Surowe rekordy
=-=-=-=-=

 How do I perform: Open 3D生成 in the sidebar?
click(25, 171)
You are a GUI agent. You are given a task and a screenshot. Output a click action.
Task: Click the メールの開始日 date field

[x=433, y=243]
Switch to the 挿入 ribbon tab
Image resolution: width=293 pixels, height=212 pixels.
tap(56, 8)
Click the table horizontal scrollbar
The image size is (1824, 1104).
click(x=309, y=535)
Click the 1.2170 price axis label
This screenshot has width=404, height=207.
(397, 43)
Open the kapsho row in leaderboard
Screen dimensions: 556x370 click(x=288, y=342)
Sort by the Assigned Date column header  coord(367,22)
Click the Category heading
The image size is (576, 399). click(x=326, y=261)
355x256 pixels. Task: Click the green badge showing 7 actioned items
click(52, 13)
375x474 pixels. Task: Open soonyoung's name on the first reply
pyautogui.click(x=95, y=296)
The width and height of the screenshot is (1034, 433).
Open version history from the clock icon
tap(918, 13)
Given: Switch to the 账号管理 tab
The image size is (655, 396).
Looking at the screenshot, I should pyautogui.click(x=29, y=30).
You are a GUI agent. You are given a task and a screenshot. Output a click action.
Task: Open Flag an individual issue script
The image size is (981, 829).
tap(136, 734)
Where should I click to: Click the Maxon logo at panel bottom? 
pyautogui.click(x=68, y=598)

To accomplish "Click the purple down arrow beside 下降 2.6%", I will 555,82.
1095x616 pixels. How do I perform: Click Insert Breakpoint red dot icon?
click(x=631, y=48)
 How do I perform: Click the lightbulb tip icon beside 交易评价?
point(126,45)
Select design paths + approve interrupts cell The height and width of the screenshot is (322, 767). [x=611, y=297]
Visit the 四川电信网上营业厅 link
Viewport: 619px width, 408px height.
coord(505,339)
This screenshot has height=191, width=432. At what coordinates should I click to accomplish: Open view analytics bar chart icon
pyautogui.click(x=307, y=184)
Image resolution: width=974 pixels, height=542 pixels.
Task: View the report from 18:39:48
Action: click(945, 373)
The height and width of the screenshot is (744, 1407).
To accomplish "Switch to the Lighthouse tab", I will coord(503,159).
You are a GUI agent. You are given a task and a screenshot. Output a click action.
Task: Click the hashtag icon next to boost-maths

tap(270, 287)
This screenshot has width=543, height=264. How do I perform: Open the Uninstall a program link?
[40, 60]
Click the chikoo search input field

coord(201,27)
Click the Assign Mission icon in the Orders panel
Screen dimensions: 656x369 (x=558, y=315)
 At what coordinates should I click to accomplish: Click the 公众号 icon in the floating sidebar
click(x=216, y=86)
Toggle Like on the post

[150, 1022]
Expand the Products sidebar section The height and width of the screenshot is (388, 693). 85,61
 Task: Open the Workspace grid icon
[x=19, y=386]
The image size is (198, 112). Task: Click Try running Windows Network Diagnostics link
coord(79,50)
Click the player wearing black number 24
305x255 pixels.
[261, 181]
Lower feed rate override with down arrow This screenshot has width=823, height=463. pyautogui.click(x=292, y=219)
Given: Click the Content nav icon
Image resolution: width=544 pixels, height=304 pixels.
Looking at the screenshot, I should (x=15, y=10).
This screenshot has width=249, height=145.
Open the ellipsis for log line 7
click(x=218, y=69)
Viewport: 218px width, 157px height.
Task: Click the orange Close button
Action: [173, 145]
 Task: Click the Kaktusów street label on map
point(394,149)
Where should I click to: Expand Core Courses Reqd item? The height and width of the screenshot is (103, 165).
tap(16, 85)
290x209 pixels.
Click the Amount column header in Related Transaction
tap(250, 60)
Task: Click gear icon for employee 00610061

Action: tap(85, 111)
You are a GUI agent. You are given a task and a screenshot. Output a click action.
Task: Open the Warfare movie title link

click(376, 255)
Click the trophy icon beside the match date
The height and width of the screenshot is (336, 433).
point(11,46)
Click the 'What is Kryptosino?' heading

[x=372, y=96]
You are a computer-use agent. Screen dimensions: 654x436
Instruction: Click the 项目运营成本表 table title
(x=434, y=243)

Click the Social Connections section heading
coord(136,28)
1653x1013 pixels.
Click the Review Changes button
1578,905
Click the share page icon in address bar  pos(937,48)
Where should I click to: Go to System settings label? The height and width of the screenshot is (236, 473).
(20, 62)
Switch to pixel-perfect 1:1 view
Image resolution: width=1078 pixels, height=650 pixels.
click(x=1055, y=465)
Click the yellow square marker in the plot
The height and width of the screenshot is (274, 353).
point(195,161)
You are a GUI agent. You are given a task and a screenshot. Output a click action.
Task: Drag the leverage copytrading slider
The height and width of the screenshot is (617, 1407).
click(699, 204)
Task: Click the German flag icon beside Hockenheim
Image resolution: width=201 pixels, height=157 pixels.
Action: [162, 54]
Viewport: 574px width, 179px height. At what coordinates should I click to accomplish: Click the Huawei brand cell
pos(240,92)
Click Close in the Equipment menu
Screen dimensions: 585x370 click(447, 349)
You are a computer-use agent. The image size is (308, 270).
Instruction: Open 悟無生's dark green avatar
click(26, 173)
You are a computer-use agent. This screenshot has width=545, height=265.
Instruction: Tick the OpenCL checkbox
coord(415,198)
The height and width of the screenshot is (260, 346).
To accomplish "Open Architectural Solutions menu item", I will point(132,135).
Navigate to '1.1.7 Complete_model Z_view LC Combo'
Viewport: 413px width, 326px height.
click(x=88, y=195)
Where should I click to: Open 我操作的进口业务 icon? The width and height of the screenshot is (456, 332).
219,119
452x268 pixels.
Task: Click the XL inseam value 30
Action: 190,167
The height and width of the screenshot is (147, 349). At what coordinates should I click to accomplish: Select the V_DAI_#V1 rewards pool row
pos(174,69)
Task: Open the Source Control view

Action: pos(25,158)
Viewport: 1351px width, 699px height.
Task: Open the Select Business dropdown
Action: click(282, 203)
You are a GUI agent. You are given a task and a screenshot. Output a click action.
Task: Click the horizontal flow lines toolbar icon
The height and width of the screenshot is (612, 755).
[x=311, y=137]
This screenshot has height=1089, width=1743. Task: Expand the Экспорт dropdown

=-=-=-=-=

▶ _Polecenie_
Proszę przytoczyć bez zmian wiersze listy, zaczynając od wiersza zawierającego „355x256 pixels. Task: Click” i kończąc na wierszu zawierającym „Screen dimensions: 656x369 (x=558, y=315)”, łącznie z oboma.

▶ _Wynik ćwiczenia_
355x256 pixels. Task: Click the green badge showing 7 actioned items
click(52, 13)
375x474 pixels. Task: Open soonyoung's name on the first reply
pyautogui.click(x=95, y=296)
The width and height of the screenshot is (1034, 433).
Open version history from the clock icon
tap(918, 13)
Given: Switch to the 账号管理 tab
The image size is (655, 396).
Looking at the screenshot, I should pyautogui.click(x=29, y=30).
You are a GUI agent. You are given a task and a screenshot. Output a click action.
Task: Open Flag an individual issue script
The image size is (981, 829).
tap(136, 734)
Where should I click to: Click the Maxon logo at panel bottom? 
pyautogui.click(x=68, y=598)

To accomplish "Click the purple down arrow beside 下降 2.6%", I will 555,82.
1095x616 pixels. How do I perform: Click Insert Breakpoint red dot icon?
click(x=631, y=48)
 How do I perform: Click the lightbulb tip icon beside 交易评价?
point(126,45)
Select design paths + approve interrupts cell The height and width of the screenshot is (322, 767). [x=611, y=297]
Visit the 四川电信网上营业厅 link
Viewport: 619px width, 408px height.
coord(505,339)
This screenshot has height=191, width=432. At what coordinates should I click to accomplish: Open view analytics bar chart icon
pyautogui.click(x=307, y=184)
Image resolution: width=974 pixels, height=542 pixels.
Task: View the report from 18:39:48
Action: click(945, 373)
The height and width of the screenshot is (744, 1407).
To accomplish "Switch to the Lighthouse tab", I will coord(503,159).
You are a GUI agent. You are given a task and a screenshot. Output a click action.
Task: Click the hashtag icon next to boost-maths

tap(270, 287)
This screenshot has width=543, height=264. How do I perform: Open the Uninstall a program link?
[40, 60]
Click the chikoo search input field

coord(201,27)
Click the Assign Mission icon in the Orders panel
Screen dimensions: 656x369 (x=558, y=315)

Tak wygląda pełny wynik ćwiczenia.